What's the Purpose of a Marriage License?

Go get this important piece of paper before your wedding

Bride signing marriage license

 

Nerida McMurray Photography / Getty Images

Between picking the flowers and attending your bridal shower, you have to squeeze in time for the not-as-fun aspect of planning a wedding and getting married. This includes acquiring a marriage license, a document issued by a governmental authority that allows two people to get married. Getting a marriage license only means that you're legally allowed to get married to your betrothed, not that you actually are married.

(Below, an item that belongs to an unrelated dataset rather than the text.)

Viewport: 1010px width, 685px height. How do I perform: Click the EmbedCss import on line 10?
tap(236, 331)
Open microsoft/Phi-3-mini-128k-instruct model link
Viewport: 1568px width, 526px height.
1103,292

Procuring a Marriage License

To obtain a marriage license, the newlyweds-to-be need to pay a visit to the county clerk's office in the location in which they are getting married. They typically cost anywhere between $35 and $115. If you're having an out-of-state wedding, that might mean you have take a trip ahead of time to complete this task. A marriage license is only good for the state in which you obtained it, meaning you can't get a license in Texas for a wedding that's going to take place in Florida. However, you don't have to be a resident of that state—a U.S. citizen can procure a marriage license in any of the 50 states.

However, double-check the details of how far in advance you can get the marriage license or if there's any waiting period, as those timing particular vary from state to state. A marriage license is valid for only a specific time period—perhaps as few at 30 days, though some states' licenses are valid for a full year. Some states allow you to obtain a marriage license the same day as your wedding; others have a waiting period of perhaps 72 hours or so.

When going to get the marriage license, bring identification. The requirements vary from locale to locale, but it's a good idea to have your birth certificate and driver's license on hand, as well as proof of divorce if you were previously married.

A number of states used to require a blood test to obtain a marriage license; however, that's no longer the case in 49 states. In Montana, all women under age 50 must show proof of a Rubella blood test or a doctor's statement regarding sterilization. Alternatively, the bride and groom can read and sign a informed consent waiver, which bypasses the requirement.

Marriage License Vs. Marriage Certificate

After a couple is married, the marriage license is signed by the bride and groom and their witnesses. Then, the officiant of their wedding files the marriage license with the local government authority that issued the license. With this registration process, the marriage becomes part of the public record. A marriage certificate is then issued and mailed to the newlyweds. The process typically takes a couple weeks.

Keep that marriage certificate somewhere safe, as it serves as proof of your legal marriage. You might use it more frequently than you expect, particularly at the beginning of your marriage. You will need it if:

  • If either person plans to legally change their name.
  • If one person is joining the health benefits that the other person's company offers.
  • If either person requires immigration benefits.
  • If you plan to apply for a loan for a house together.